I thought a time quantity divided by a time quantity would be a real,
but it seems to be an integer. Can anyone confirm that? I can't find a
reference that discusses this.

Rick

rickman, Nov 18, 2012

2. ### KJGuest

Yes, time/time is an integer. If you need more precision than integer than you can do something like this as an example...

real(time/1ps)/1E12

Kevin Jennings

KJ, Nov 18, 2012

3. ### rickmanGuest

That's essentially what I did. Thanks for the confirmation.

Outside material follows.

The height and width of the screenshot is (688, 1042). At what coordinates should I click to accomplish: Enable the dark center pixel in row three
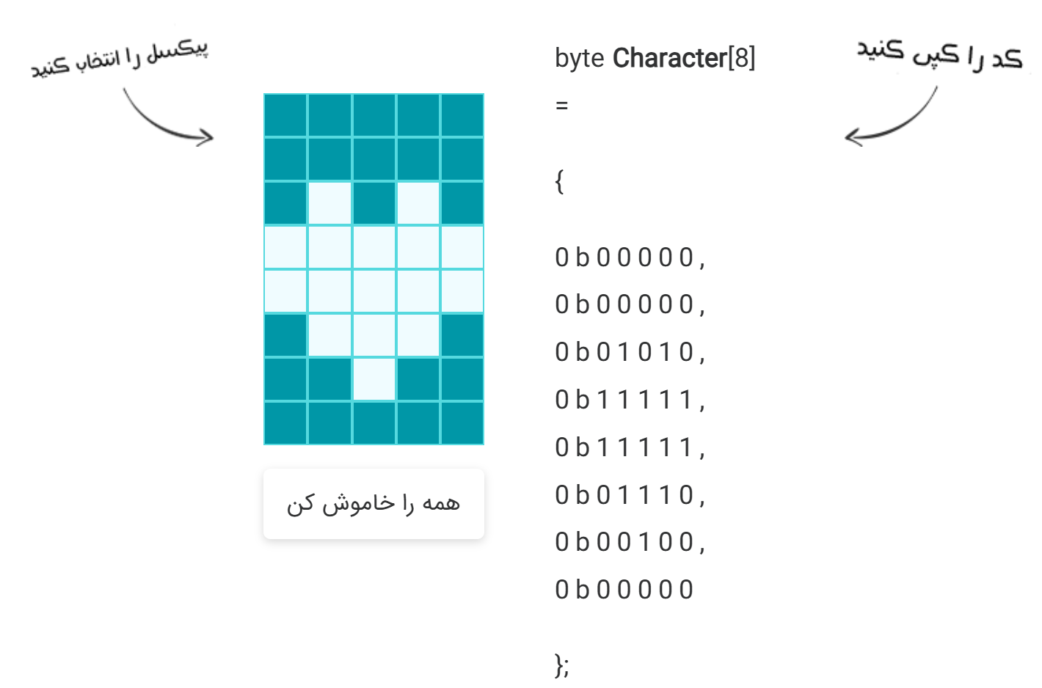(x=374, y=203)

My concern is that time has the potential of being much larger than an
integer can hold, but then it would have a lot more precision than a
real can hold either. I guess it is best to do time math in the time
domain until you need to convert it to something else, like a trig
function, e.g. sin(pi*1e-9*real((2*freq*now)/1ns)). But the trouble is
the intermediate integer can overflow if you aren't careful. Maybe
better is...

sin(2.0*pi*1e-9*real(freq)*real(now/1ns))

Rick

rickman, Nov 18, 2012
4. ### Paul UiterlindenGuest

To the previous two posters: between the number and the unit the space is
not optional.

vcom Message # 1207:
[13.2 Lexical elements, separators, and delimiters], line 130:
At least one separator is required between an identifier or an
abstract literal and an adjacent identifier or abstract literal.

Paul.

Paul Uiterlinden, Nov 19, 2012
5. ### valtih1978Guest

I think that physical value is internally an integer plus unit. So, you
do not loose anything when convert the time into integer. You might
afraid that integer is limited to 4 giga values. I think that the time
relies on `Universal integer` rather than STD.INTEGER and LRM is precise
at page 128: "Any physical type / The same type = Universal integer".
So, you do not loose anything again.

valtih1978, Nov 19, 2012
6. ### Paul UiterlindenGuest

Considering for example 5 ns / 3 ns, resulting in 1, I would say you lose
quite some precision.

Paul Uiterlinden, Nov 19, 2012
7. ### rickmanGuest

Thanks for the info. I'm often not online and so can't check the web.
I noticed that in the example code for my application they left out the
space, so that's how I typed it and it works ok. Doing a Google search
I found this discussion...

http://www.eda.org/isac/IRs-VHDL-87/IR0003.txt

"VHDL Issue Number: 0003
Classification: Examples, Notes, and Appendices
Language Version: VHDL-87
Summary: Examples in the LRM do not have a space
between the abstract literal and the
unit name of physical literals
"
....

"Description of Problem
----------------------

The fourth paragraph of section 13.2 of the LRM states that:

"... At least one separator is required between an identifier
or an abstract literal and an adjacent identifier or abstract
literal."

Thus a space is always required between the abstract literal and the
unit name in a physical literal. Nevertheless, many of the examples
in the LRM incorrectly include physical literals which contain no
space between the abstract literal and the unit name.
"

So it seems that at one time at least the LRM didn't practice what it
preached and so I expect all vendors will accept code that does not
include a space between the literal and the unit. Still, it's not a
good practice to follow. There is always the potential for a new tool
to be more strict and all your code would then break!